Dataset entries:

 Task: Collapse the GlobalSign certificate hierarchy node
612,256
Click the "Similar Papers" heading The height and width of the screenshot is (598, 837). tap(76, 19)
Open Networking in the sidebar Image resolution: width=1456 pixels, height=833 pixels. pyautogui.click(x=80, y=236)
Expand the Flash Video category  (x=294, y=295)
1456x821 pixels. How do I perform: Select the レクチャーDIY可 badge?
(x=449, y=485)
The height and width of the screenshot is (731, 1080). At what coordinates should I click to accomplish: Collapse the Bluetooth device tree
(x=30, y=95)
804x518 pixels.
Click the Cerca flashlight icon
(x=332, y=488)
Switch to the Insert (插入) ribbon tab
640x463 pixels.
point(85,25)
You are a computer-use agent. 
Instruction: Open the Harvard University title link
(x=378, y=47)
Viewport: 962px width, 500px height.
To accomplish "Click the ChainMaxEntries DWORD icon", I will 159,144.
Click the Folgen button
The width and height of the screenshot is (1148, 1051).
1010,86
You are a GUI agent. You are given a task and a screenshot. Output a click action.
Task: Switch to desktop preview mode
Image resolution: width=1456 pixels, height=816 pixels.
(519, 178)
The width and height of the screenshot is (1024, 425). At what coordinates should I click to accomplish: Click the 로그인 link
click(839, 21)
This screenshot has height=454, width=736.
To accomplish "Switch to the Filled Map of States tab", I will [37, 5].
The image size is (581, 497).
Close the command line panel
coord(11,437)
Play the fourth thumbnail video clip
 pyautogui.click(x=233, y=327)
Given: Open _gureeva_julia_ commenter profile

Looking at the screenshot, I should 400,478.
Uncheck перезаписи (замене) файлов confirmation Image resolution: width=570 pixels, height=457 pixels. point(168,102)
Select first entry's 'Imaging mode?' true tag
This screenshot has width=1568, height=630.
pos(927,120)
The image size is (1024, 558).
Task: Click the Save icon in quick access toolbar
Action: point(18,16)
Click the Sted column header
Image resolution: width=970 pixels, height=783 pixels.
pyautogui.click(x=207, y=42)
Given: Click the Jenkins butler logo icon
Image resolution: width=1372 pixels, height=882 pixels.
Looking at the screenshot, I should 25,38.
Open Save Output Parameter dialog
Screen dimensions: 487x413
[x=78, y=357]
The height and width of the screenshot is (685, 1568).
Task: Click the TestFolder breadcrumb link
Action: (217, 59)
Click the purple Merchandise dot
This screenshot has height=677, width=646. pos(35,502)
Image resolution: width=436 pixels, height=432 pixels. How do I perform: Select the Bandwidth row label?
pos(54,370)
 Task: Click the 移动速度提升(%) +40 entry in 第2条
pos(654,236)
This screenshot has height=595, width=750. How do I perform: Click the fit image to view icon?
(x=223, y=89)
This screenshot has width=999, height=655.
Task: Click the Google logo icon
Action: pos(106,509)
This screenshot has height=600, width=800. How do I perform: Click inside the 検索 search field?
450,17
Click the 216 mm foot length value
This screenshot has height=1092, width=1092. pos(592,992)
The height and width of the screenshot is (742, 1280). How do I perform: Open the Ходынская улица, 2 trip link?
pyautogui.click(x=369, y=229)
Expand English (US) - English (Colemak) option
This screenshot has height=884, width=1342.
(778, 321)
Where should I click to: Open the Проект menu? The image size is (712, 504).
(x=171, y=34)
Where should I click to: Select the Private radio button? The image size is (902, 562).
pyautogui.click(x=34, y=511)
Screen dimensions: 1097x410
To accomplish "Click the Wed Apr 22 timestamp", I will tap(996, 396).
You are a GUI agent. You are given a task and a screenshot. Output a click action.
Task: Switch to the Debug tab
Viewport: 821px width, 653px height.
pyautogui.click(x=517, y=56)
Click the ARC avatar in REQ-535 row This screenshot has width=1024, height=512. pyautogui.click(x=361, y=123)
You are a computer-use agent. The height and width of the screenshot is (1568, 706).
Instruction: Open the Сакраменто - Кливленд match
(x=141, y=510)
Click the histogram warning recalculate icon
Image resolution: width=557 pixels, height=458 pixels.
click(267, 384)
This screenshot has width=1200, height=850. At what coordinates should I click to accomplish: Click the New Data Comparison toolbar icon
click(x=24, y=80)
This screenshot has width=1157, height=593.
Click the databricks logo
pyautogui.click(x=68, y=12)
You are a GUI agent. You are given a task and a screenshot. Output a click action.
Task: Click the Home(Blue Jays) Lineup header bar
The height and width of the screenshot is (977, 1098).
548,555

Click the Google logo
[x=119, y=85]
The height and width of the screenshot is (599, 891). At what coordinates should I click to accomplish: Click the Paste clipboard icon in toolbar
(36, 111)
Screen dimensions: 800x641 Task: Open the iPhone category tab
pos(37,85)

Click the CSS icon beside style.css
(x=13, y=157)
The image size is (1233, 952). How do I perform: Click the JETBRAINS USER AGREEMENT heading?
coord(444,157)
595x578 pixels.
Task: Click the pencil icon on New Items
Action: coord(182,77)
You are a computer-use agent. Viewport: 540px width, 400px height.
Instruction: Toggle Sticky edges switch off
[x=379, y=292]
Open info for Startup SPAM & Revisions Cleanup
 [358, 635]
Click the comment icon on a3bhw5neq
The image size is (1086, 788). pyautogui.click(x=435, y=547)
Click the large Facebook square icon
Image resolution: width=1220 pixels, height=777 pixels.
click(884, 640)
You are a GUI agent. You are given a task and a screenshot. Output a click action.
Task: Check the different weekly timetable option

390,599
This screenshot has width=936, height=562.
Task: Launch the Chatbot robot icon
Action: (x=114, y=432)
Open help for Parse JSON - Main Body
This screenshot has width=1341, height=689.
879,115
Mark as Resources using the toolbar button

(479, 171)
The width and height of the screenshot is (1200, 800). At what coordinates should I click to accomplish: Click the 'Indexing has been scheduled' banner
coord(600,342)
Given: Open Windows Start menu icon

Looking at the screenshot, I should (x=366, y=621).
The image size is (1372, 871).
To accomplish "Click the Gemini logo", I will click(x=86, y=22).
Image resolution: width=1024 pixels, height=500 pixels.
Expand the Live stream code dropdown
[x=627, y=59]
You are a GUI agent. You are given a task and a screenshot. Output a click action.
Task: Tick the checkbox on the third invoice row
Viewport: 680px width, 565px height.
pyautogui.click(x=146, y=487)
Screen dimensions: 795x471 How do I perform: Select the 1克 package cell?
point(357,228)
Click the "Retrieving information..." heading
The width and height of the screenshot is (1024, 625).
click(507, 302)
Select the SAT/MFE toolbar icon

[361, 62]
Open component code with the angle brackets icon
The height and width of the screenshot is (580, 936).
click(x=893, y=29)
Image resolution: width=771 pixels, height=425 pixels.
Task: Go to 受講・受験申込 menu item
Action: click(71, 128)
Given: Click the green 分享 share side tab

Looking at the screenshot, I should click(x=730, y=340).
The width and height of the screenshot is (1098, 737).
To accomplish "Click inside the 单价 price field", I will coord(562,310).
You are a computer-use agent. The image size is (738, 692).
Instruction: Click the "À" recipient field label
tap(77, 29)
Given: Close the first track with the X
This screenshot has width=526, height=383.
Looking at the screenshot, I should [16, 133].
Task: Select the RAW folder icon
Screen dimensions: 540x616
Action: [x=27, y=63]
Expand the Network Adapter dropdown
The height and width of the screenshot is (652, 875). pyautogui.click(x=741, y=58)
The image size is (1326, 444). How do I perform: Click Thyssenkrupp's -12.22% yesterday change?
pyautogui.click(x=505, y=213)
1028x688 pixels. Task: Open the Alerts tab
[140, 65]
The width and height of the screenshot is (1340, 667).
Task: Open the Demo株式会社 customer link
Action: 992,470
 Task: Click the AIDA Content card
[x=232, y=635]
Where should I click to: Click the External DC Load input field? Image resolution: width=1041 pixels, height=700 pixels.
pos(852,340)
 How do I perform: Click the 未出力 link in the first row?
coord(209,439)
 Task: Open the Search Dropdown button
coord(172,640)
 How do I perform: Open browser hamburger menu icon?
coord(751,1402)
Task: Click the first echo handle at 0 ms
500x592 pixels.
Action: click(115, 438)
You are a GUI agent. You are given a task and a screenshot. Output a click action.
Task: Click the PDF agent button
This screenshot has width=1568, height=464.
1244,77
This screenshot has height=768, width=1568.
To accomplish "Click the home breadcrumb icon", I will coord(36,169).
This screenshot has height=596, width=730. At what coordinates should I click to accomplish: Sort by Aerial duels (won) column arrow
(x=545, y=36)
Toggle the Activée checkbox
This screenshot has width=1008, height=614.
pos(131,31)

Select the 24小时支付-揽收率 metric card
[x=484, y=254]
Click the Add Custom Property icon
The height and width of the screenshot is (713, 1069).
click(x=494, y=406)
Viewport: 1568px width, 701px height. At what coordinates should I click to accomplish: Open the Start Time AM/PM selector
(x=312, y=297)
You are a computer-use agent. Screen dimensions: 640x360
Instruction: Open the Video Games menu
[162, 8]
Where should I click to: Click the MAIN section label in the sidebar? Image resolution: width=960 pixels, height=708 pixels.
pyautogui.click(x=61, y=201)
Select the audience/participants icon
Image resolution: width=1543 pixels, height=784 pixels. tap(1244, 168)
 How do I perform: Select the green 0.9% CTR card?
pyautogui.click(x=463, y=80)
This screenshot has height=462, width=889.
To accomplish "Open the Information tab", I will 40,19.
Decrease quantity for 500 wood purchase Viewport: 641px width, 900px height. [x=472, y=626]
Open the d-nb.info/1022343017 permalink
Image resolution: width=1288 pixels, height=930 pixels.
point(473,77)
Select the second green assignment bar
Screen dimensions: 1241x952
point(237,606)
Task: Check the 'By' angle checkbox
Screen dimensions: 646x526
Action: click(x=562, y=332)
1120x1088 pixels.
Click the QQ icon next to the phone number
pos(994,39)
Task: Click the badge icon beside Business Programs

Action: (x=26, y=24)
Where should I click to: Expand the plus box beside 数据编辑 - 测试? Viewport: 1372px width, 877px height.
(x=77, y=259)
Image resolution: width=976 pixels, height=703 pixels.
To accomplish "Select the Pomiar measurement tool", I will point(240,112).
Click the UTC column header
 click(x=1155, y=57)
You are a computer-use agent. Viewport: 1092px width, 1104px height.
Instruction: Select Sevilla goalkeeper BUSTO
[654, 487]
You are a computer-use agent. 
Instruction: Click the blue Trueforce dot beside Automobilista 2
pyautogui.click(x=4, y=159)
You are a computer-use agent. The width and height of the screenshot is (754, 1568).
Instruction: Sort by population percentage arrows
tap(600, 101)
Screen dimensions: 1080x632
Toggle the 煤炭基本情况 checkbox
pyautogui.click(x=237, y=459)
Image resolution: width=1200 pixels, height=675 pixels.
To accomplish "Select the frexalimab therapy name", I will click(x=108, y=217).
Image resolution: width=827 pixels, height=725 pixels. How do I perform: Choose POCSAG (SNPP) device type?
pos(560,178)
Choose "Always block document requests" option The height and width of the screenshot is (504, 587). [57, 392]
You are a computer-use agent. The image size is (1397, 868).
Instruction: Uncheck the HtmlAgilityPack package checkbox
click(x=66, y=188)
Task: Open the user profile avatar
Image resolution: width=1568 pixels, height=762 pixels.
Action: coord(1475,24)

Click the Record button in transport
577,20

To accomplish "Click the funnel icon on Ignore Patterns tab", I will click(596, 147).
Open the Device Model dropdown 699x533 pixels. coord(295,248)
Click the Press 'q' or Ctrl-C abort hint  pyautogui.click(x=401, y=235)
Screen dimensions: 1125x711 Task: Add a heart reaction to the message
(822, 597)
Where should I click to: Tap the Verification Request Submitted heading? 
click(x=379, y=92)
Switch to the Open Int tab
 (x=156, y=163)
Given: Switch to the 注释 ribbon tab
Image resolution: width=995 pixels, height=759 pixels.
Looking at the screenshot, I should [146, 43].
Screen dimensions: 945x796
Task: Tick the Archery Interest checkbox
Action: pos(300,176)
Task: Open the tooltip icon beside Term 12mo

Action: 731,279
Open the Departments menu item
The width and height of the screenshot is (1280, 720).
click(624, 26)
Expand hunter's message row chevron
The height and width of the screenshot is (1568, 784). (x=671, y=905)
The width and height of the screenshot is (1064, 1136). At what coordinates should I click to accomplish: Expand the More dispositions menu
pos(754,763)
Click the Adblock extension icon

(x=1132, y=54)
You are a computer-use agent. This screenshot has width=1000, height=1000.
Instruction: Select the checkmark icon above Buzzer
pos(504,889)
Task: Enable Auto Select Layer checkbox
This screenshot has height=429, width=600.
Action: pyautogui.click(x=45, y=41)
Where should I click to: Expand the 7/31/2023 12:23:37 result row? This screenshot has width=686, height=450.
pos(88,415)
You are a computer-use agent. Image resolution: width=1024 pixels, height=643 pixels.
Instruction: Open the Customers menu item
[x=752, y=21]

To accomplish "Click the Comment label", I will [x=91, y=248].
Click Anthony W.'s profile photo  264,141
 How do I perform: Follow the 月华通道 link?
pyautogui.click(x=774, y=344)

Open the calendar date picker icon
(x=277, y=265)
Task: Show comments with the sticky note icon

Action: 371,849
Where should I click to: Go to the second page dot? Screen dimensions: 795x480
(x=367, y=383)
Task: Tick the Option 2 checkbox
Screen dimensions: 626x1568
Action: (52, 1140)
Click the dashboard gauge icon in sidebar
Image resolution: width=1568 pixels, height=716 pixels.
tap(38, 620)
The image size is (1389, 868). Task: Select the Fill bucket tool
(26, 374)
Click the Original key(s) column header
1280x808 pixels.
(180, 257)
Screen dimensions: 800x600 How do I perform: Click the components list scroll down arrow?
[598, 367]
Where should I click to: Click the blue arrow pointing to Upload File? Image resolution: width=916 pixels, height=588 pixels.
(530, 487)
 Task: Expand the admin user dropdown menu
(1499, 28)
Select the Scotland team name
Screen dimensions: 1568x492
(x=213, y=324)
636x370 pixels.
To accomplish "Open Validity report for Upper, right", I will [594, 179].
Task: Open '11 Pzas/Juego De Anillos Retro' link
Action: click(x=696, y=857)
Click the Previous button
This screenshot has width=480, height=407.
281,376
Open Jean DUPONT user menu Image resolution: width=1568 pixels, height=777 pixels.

**Exercise requirements**
Your answer must be the lines from the one with "Task: Expand the admin user dropdown menu" through the last line of the data, repeated exactly and with nothing else.

**Response area**
 Task: Expand the admin user dropdown menu
(1499, 28)
Select the Scotland team name
Screen dimensions: 1568x492
(x=213, y=324)
636x370 pixels.
To accomplish "Open Validity report for Upper, right", I will [594, 179].
Task: Open '11 Pzas/Juego De Anillos Retro' link
Action: click(x=696, y=857)
Click the Previous button
This screenshot has width=480, height=407.
281,376
Open Jean DUPONT user menu Image resolution: width=1568 pixels, height=777 pixels.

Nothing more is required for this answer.